Of the 70,000 refugees, the Armenian state has found accommodation for 14,000. The rest are staying in hotels or in the homes of friends and relatives. “In Goris, there is no more accommodation, and they don’t want to stay here either, because it is a province bordering Azerbaijan,” explains Armine Avakyan from the provincial governor’s office. “Another solution would be for them to go to the villages where there are many empty houses, but they are also in the border area, and they are afraid.”
The inside of the theater smells of sweat and defeat. It is filled with the tanned faces of mountain dwellers, many missing teeth and making circumspect gestures. They stand in line to register and ask for their loved ones. An employee with the International Committee of the Red Cross takes down the names and addresses of those who are looking for relatives lost in the chaos of the Azerbaijani offensive and the consequent evacuations. It is a chaos that has been compounded by the explosion at a fuel distribution center last Monday, which left dozens dead and hundreds injured.
Susana lost contact with her children because when Azerbaijan began shelling the Nagorno-Karabakh enclave, she was in her parents’ village, which came under siege. After a few days, Russian peacekeepers escorted her and the villagers out in trucks. Only when she arrived in Armenia was she reunited with her children and the rest of her family, though she learned that her brother had been killed in the explosion at the fuel distribution center: “My mother is hospitalized because she started to feel sick during the evacuation, but we haven’t told her yet that her son is dead,” says Susana. “She thinks he only has some burns.”
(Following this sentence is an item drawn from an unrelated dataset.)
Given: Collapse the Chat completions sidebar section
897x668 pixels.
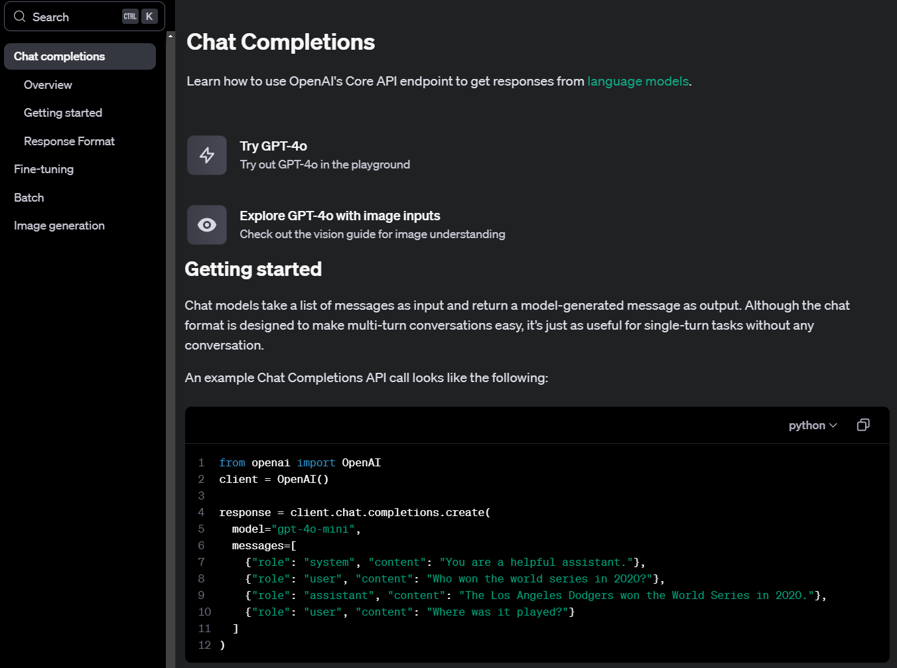Looking at the screenshot, I should tap(80, 56).
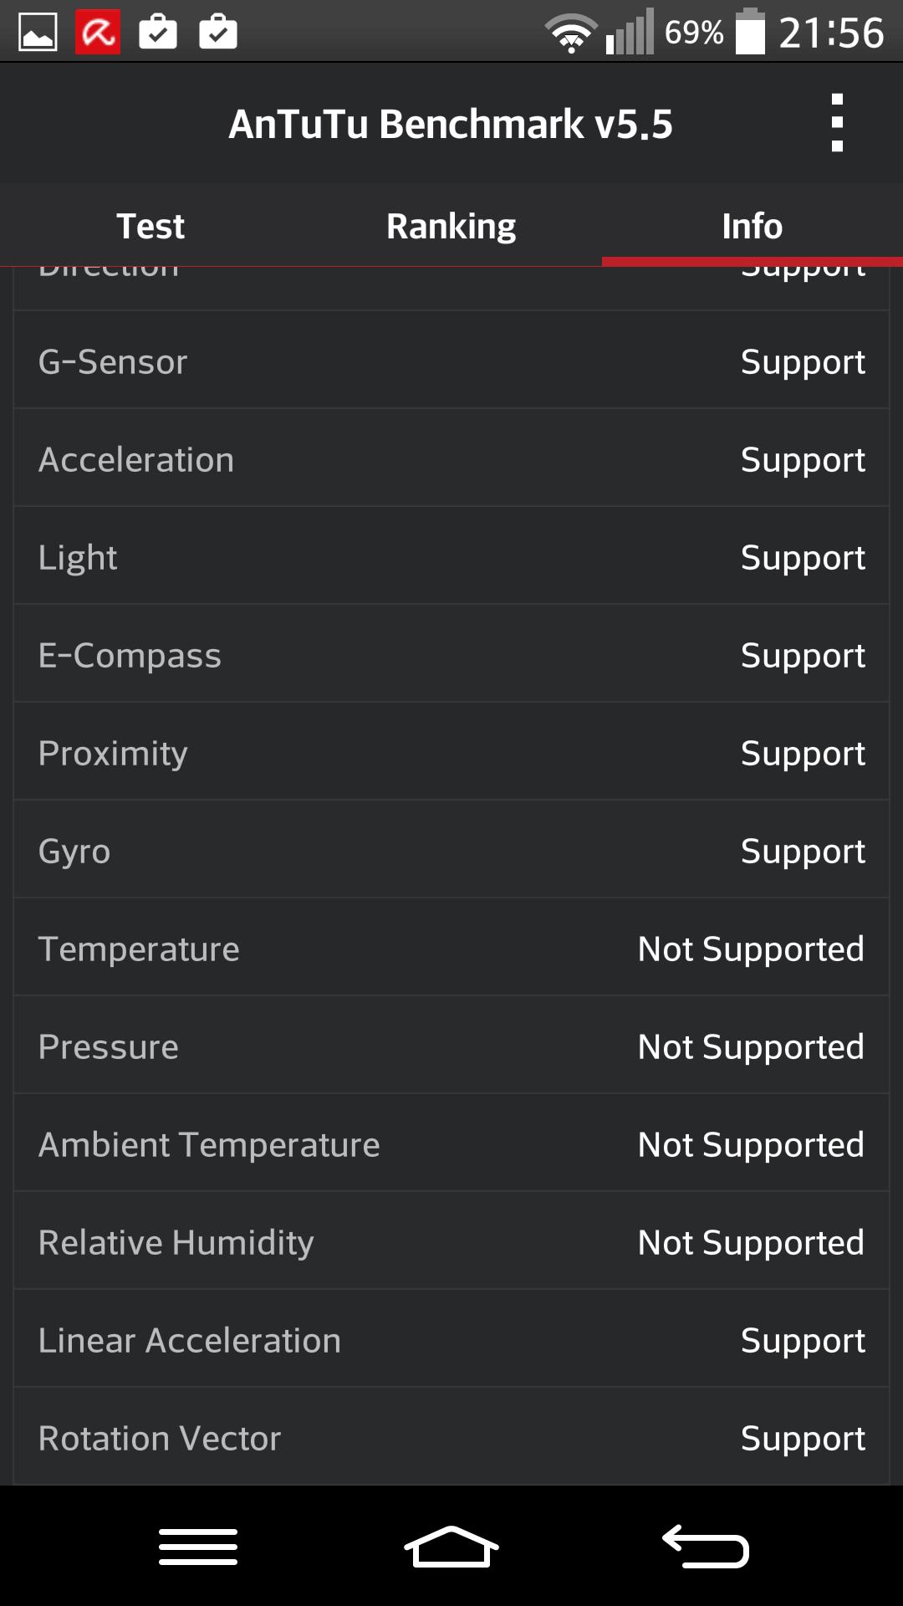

According to Raya Avakyan, “There are no words to describe what it feels like to know that you will not return, but everyone is leaving Nagorno-Karabakh. You can’t sleep when there is only fear in your heart. We don’t know where we will go.” Right now, Raya is going to Yerevan because her brother-in-law is hospitalized there. He was queuing at the distribution center to fill up his car and escape from the enclave at the time of the explosion. “He is in a critical condition, on assisted ventilation,” she adds. “We don’t know if he will survive. My sister has also been hospitalized here in Goris because she is pregnant, but the baby has stopped moving.”